[[ Excerpt to read, beginning ]]

In my opinion, this is actually one of the more straightforward cases of clear benefit in animal research. There is a demonstrable scientific need that affects a huge number of research projects, namely, that our electrodes seriously limit the amount of data we can collect, over both space (limited number of neurons recorded) and time (limited lifetime of the electrode). These electrodes promise a dramatic advance for both of those problems. I can't really overstate how important that is. Technical discussions of electrodes is one of the most common shop-talk topics in the electrophysiology community, for a good reason. Being able to record hundreds of individual neurons simultaneously for months at a time gives a valuable new tool for investigating how neural computations are performed, how memories are formed and recalled, how motor plans are prepared and executed, and so on. From a basic science perspective, this is a huge deal for the neuroscience of sensory systems, motor systems, learning and memory, emotion, and neural computation, to name a few. But more pragmatically, electrodes of this type have more immediate potential to improve human health, by improving neural prostheses for people with full or partial paralysis, and even visual prostheses for people with optic nerve damage.

[[ Excerpt to read, end ]]

Answer these questions using the electrode passage:
(a) Along which two dimensions do current electrodes limit data collection?
(b) For how long could the new electrodes record hundreds of individual neurons simultaneously?
(c) Which two groups of people could benefit from improved prostheses?
The entries have no connection to the electrode passage.

[[ Data extract, beginning ]]

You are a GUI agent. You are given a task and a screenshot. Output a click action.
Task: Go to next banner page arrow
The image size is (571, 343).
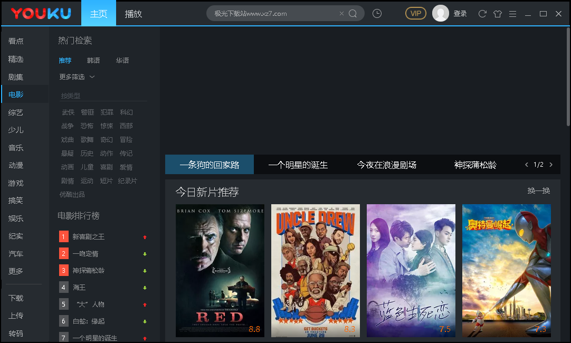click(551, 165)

[[ Data extract, end ]]
[[ Data extract, beginning ]]

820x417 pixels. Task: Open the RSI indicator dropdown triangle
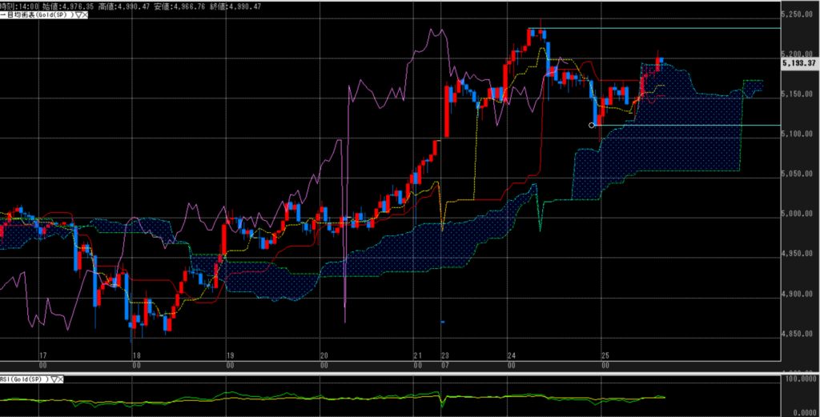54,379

[[ Data extract, end ]]
[[ Data extract, beginning ]]

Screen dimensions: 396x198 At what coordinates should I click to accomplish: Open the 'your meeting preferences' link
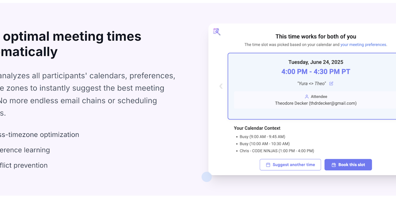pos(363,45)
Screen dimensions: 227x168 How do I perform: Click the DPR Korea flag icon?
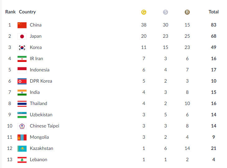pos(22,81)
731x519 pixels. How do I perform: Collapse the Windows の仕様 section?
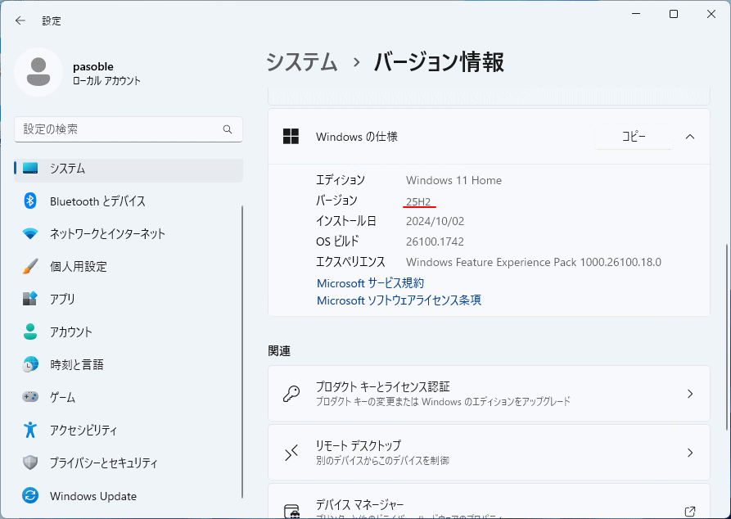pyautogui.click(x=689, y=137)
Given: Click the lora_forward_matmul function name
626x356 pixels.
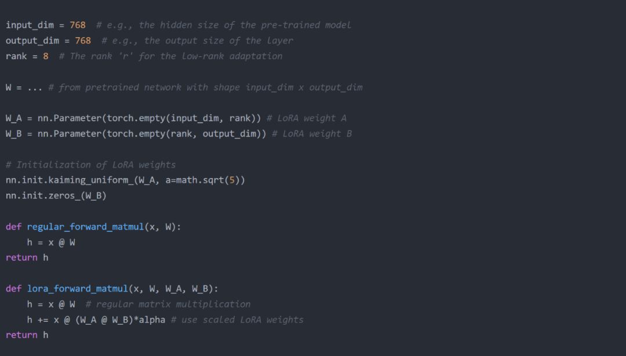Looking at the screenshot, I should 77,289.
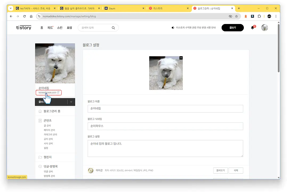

[[ Data extract, end ]]

Worked solution:
(a) Space (a limited number of neurons recorded) and time (the limited lifetime of the electrode).
(b) For months at a time.
(c) People with full or partial paralysis, and people with optic nerve damage.